— start Page extract —

Vampirette · 16/10/2024 13:36

As the title says, I'm a (very much adult) virgin who has chosen celibacy as a way of life for various reasons. If that's something anyone might be curious about, feel free to ask questions.

Some info about me that might be relevant to keep in mind (because I know there are a lot of negative stigma and stereotypes about adult virgins):

  • I'm heterosexual (woman attracted to only men)
  • Yes, I'm religious - but no, my religion is not the reason why I have chosen celibacy (as it actually very much discourages it!)
  • I live in a European country I'm not native to. I originate from a Slavic country
  • I'm not asexual, or lack sexual drive in any way. On the contrary, I have an extremely high sex drive
  • I don't suffer from any mental or physical illnesses or disabilities that prevent me from physical intimacy. I'm in fact a very tactile person who loves to be close to people
  • I'm not neurodivergent, shy, autistic, or anything else similar
  • I don't have low self-esteem. Quite the opposite...
  • I lead a very normal life. I have a family, friends, I went to Uni, have a great job, get on great with everyone I come across, I have lots of hobbies, and I spend a lot of my time travelling
  • I don't have any issue with attracting men. Men do show a lot of interest in me, so my celibacy also does not come down to not having options
OP posts:
roseymoira · 16/10/2024 13:38

The obvious question is why?

Are you planning to change this with relationship/marriage?

Grepes · 16/10/2024 13:39

Do you enjoy your own company/living alone? Many women are remaining child free now without stigma and I think that’s fantastic, have you always known you would want to be child free?

username3678 · 16/10/2024 13:40

As a way of life - so I'm assuming that even if you marry/ have a partner you won't have sex?

— end Page extract —
— start Material provided —

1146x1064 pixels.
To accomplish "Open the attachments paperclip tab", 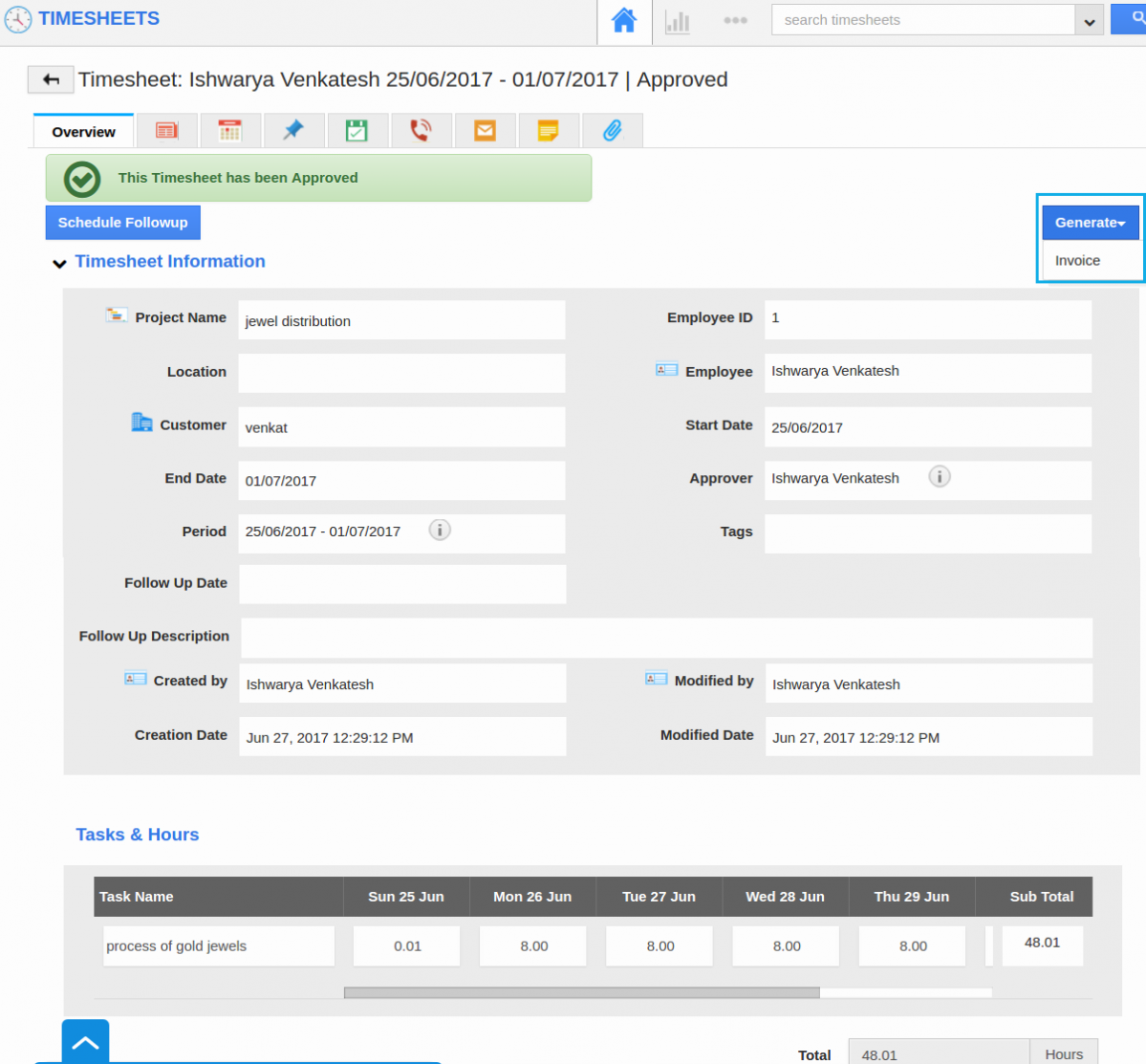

— end Material provided —

_Exercise_.
Copy the forum thread from the words "As the title" through "to ask questions.", and switch "way of life" to "lifestyle".

_Response to the exercise_.
As the title says, I'm a (very much adult) virgin who has chosen celibacy as a lifestyle for various reasons. If that's something anyone might be curious about, feel free to ask questions.